Nothing but an exact copy of the listing should be given.
─── Records for this task ───
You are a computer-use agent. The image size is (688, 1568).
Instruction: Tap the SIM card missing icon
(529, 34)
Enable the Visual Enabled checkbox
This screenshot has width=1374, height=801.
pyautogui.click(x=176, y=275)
───
_Solution:_
You are a computer-use agent. The image size is (688, 1568).
Instruction: Tap the SIM card missing icon
(529, 34)
Enable the Visual Enabled checkbox
This screenshot has width=1374, height=801.
pyautogui.click(x=176, y=275)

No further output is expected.